Il fondatore di WikiLeaks resta così in detenzione
LONDRA - Julian Assange resta in carcere: il fondatore di WikiLeaks si è visto negare la libertà su cauzione.
La Corte distrettuale di Westminster ha respinto la richiesta dei legali del giornalista australiano, che dal 2019 si trova nel carcere di massima sicurezza di Belmarsh - dopo aver trascorso sette anni da rifugiato nell'ambasciata dell'Ecuador a Londra. C'era anche lui all'udienza, vestito con un abito scuro e con una mascherina chiara sul volto.
Lo ha deciso la giudice distrettuale Vanessa Baraister, la stessa che ha respinto due giorni fa l'istanza di estradizione negli Usa (evocando rischi di suicidio e per la sua salute mentale in caso di detenzione oltreoceano).
L'avvocato difensore Edward Fitzgerald, intervenendo in precedenza a un'udienza ad hoc a cui hanno assistito lo stesso Assange e la sua compagna Stella Morris, aveva sostenuto la richiesta di rilascio sulla base del responso di primo grado di rifiuto dell'estradizione emesso dalla stessa giudice Baraister; e aveva anche evocato almeno un confinamento agli arresti domiciliari per Assange, con la Morris e i loro due figli piccoli, in un'abitazione di Londra.
Ma la giudice ha fatto pesare la violazione della libertà su cauzione concessa nel 2012, quando il cofondatore di WikiLeaks ne approfittò per nascondersi nell'ambasciata dell'Ecuador, da cui poi ottenne inizialmente asilo, avanzando il timore d'una nuova fuga.

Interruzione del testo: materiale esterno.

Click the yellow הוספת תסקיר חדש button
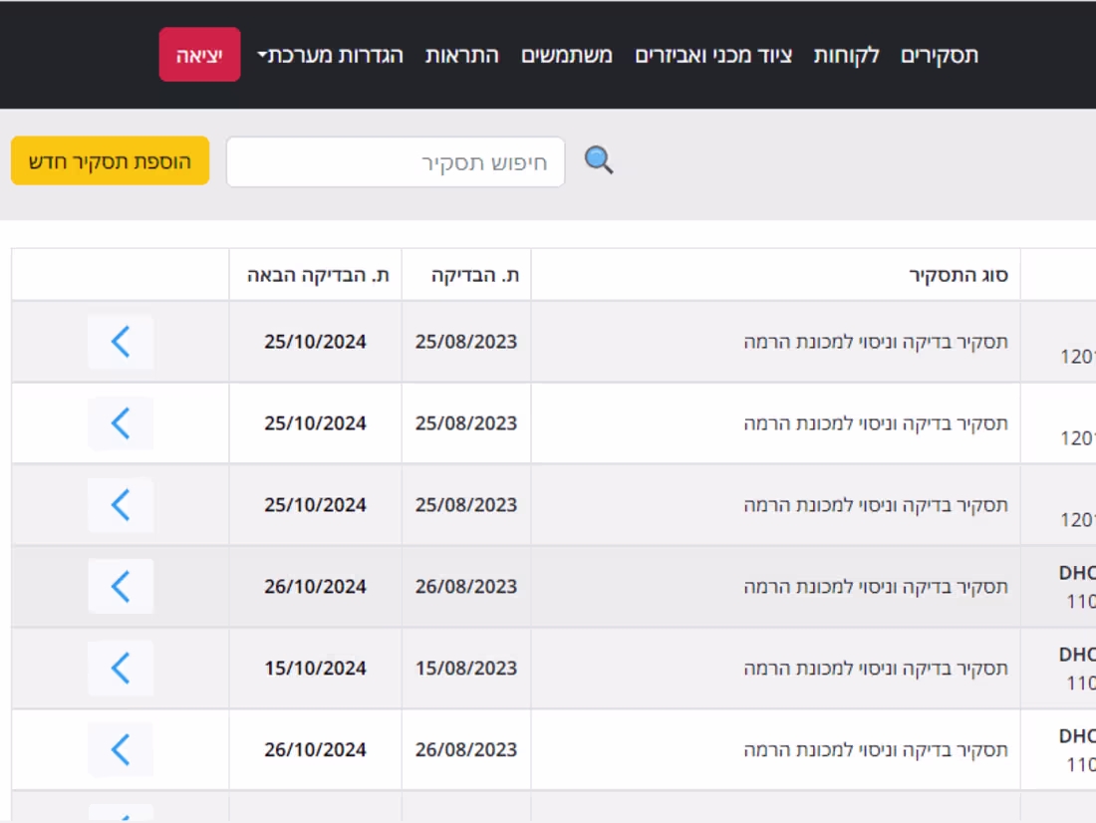 (111, 161)
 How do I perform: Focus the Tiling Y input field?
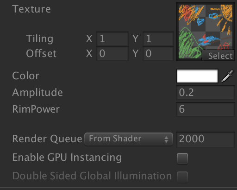(x=158, y=39)
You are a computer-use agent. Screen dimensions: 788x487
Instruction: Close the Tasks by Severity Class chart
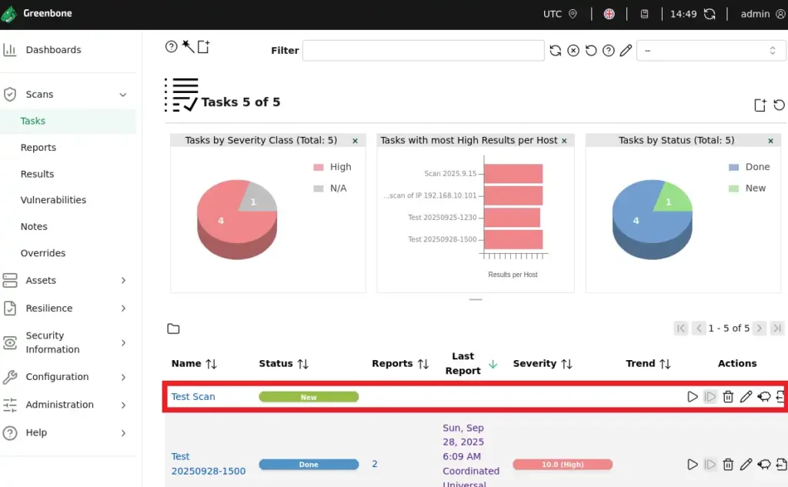click(x=355, y=141)

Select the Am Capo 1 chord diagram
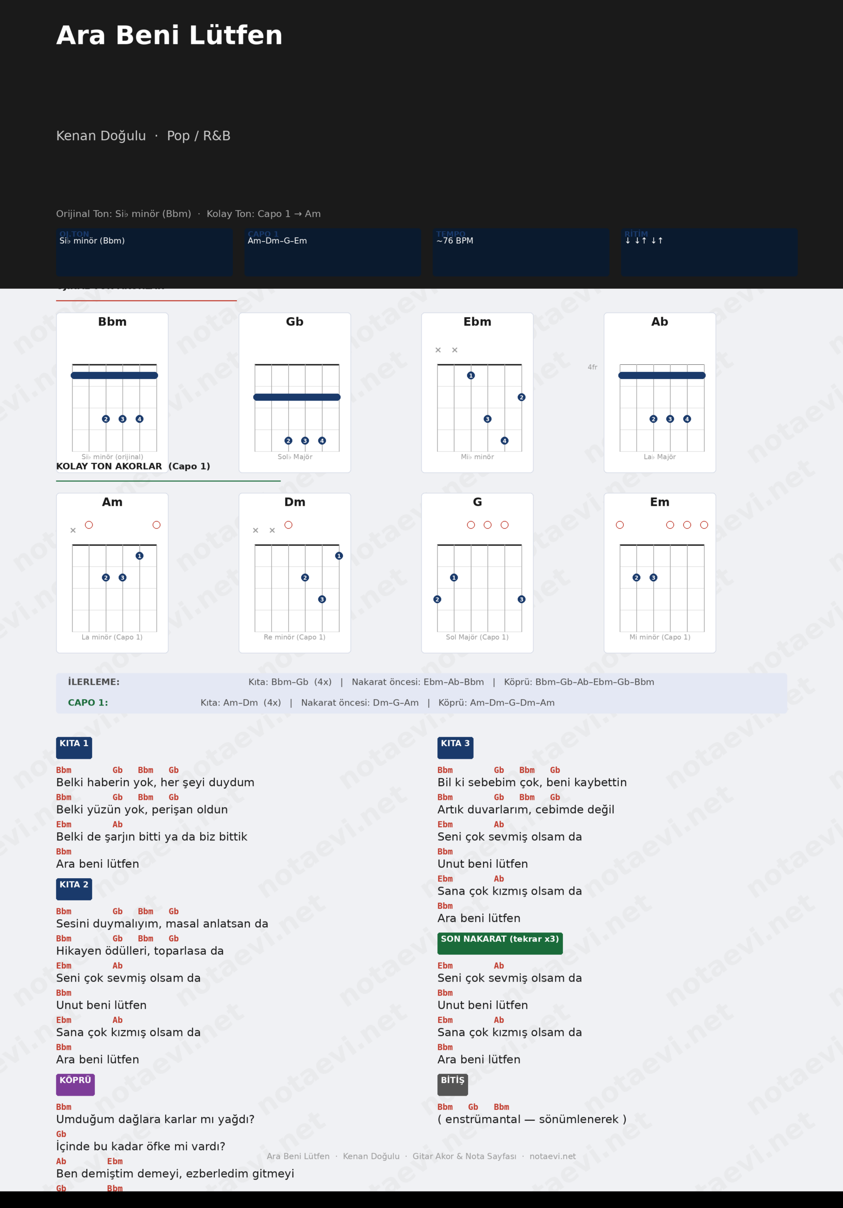coord(112,572)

Mentre si è detta convinta che nel carcere di Belmarsh la sua salute mentale sia nel frattempo garantita da una buona assistenza medica e che i rischi di diffusione di Covid siano tenuti sotto controllo.
I sostenitori di Assange hanno subito contestato la sentenza, che lascia in carcere un uomo che al momento nel Regno Unito non è accusato di nulla e già da 15 mesi non ha più alcuna pendenza residua con la legge britannica. Mentre Fitzgerald ha annunciato appello all'Alta Corte britannica.